TEXT SHOWN:

Last year, when the Times and other major US news outlets were manufacturing public consent for a new war against another Middle East “bad guy,” ie Muammar Gaddafi, Megrahi’s guilt was treated as flat fact. Indeed, citation of the Lockerbie bombing became the debate closer, effectively silencing anyone who raised questions about US involvement in another war for “regime change.”

After all, who would “defend” the monsters involved in blowing Pan Am Flight 103 out of the sky over the Scottish town of Lockerbie, killing 270 people, including 189 Americans? Again and again, the US-backed military intervention to oust Gaddafi in 2011 was justified by Gaddafi’s presumed authorship of the Lockerbie terrorist attack.

Only a few non-mainstream news outlets, like Consortiumnews.com, bothered to actually review the dubious evidence against Megrahi and raise questions about the judgment of the Scottish court that convicted Megrahi in 2001.

By contrast to those few skeptical articles, The New York Times stoked last year’s war fever by suppressing or ignoring those doubts. For instance, one March 2011 article out of Washington began by stating: “There once was no American institution more hostile to Col. Muammar el-Qaddafi’s’s pariah government than the Central Intelligence Agency, which had lost its deputy Beirut station chief when Libyan intelligence operatives blew up Pan Am Flight 103 above Scotland in 1988.”

Note the lack of doubt or even attribution. A similar certainty prevailed in virtually all other mainstream news reports and commentaries, ranging from the right-wing media to the liberal MSNBC, whose foreign policy correspondent Andrea Mitchell would seal the deal by recalling that Libya had accepted “responsibility” for the bombing.

Gaddafi’s eventual defeat, capture and grisly murder brought no fresh doubts about the certainty of the guilt of Megrahi, who was simply called the “Lockerbie bomber.” Few eyebrows were raised even when British authorities released Libya’s former intelligence chief Moussa Koussa after asking him some Lockerbie questions.

DATASET EXTRACT:
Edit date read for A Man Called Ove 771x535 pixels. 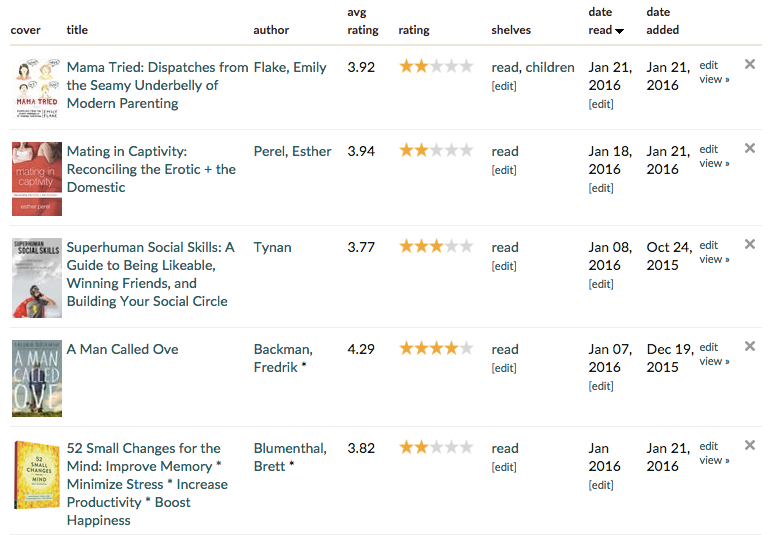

TASK DESCRIPTION: In the text on news coverage of the Lockerbie bombing, in what year did the Scottish court convict Megrahi?

EXERCISE RESULT: 2001